Saul Weingart, MD, PhD, senior author on the medication safety study
Computer-based systems that allow clinicians to prescribe drugs
electronically are designed to automatically warn of potential
medication errors, but a new study reveals clinicians often override the
alerts and rely instead on their own judgment.
The study, led by investigators at Dana-Farber Cancer Institute and
Beth Israel Deaconess Medical Center (BIDMC), suggests that most
clinicians find the current medication alerts more of an annoyance than a
valuable tool. The authors conclude that if electronic prescribing is
to effectively enhance patient safety, significant improvements are
necessary. The study's findings appear in the Feb. 9 issue of the Archives of Internal Medicine.
"Electronic prescribing clearly will improve medication safety, but
its full benefit will not be realized without the development and
integration of high-quality decision support systems to help clinicians
better manage medication safety alerts," says the study's senior author,
Saul Weingart, MD, PhD, vice president for patient safety at
Dana-Farber and an internist at BIDMC.
The researchers reviewed the electronic prescriptions and associated
medication safety alerts generated by 2,872 clinicians at
community-based outpatient practices in Massachusetts, New Jersey, and
Pennsylvania to learn how clinicians responded to the alerts.

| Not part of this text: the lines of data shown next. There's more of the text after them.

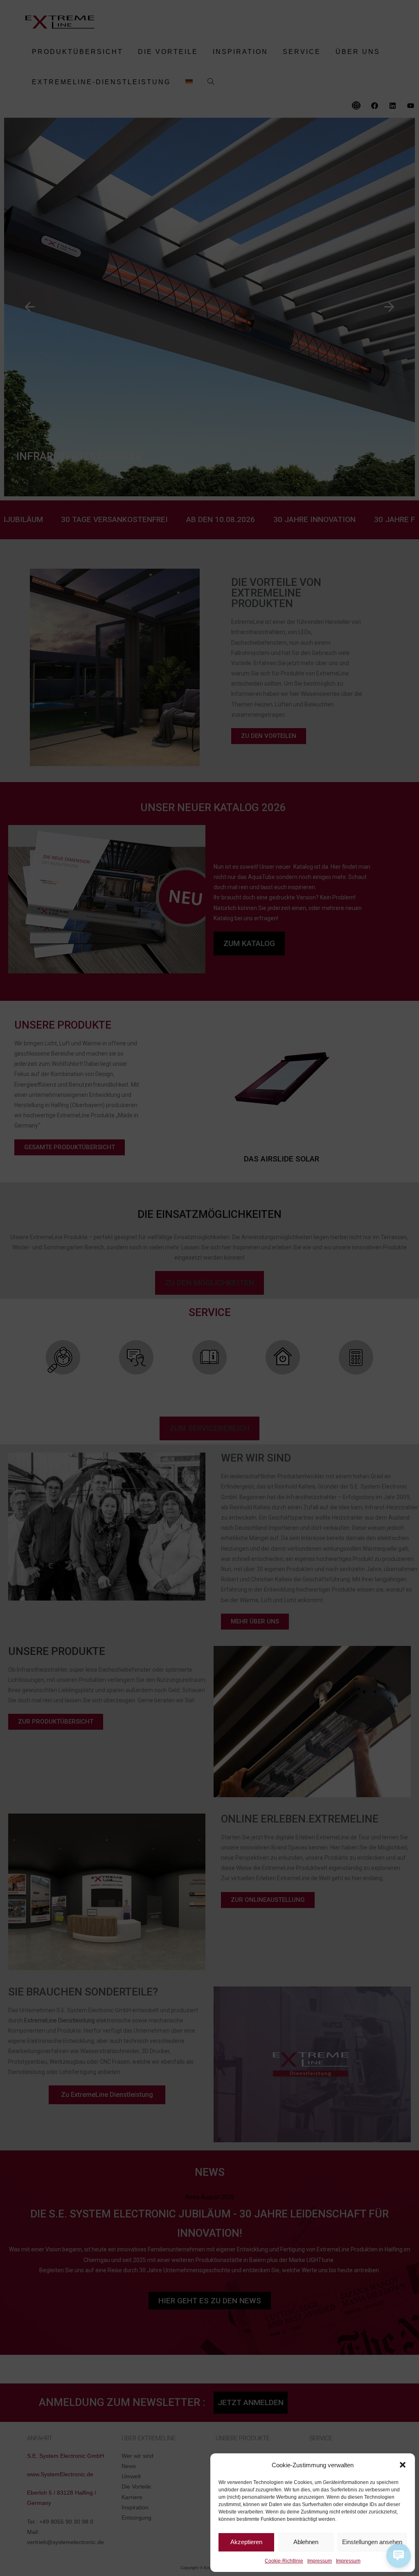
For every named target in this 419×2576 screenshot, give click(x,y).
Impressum (319, 2561)
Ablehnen (305, 2541)
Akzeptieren (246, 2541)
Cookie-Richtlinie (284, 2561)
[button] (403, 2465)
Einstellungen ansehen (372, 2541)
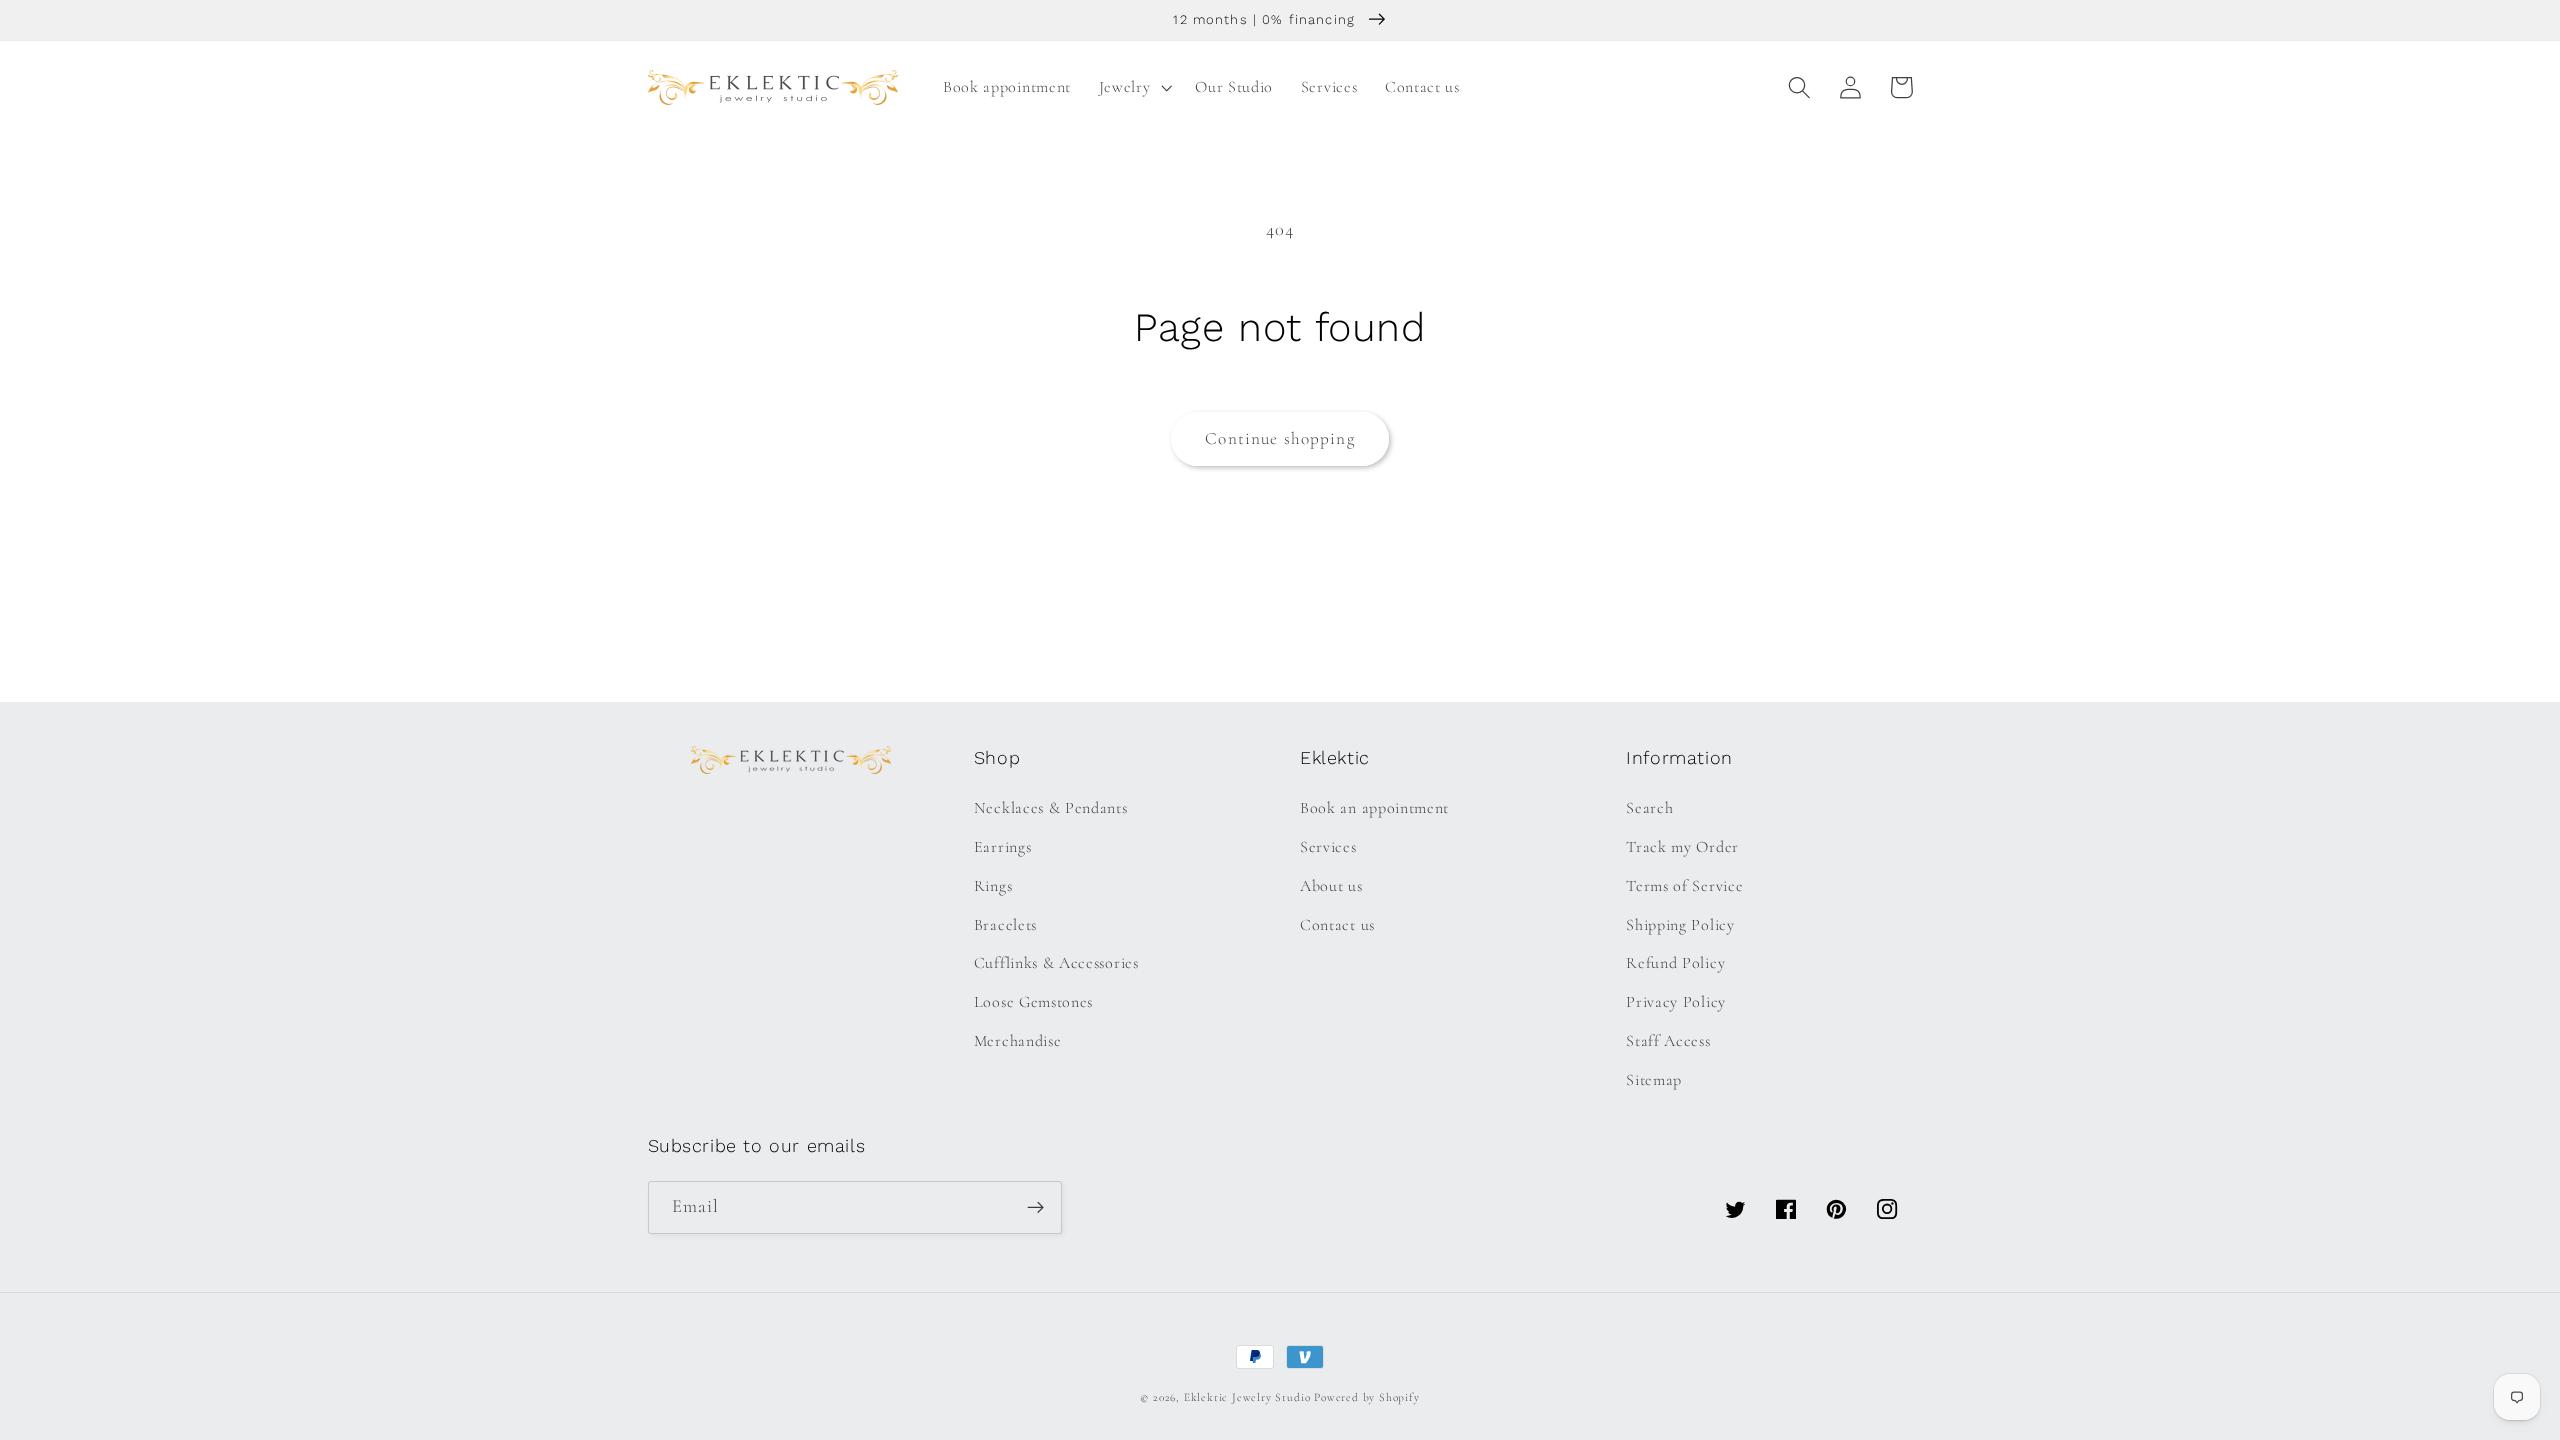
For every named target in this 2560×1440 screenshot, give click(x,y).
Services (1328, 847)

The clinicians submitted 3.5 million electronic prescriptions between
Jan. 1 and Sept. 30, 2006. Approximately one in 15 prescription orders,
or 6.6 percent, produced an alert for a drug interaction or a drug
allergy. The vast majority of the 233,537 alerts (98.6 percent) were for
a potential interaction with a drug a patient already takes.
Clinicians overrode more than 90 percent of the drug interaction
alerts and 77 percent of the drug allergy alerts. Even when a drug
interaction alert was rated with high severity, clinicians typically
dismissed those for medications commonly used in combination to treat
specific diseases. They also were less likely to accept an alert if the
patient had previously been treated with the medication.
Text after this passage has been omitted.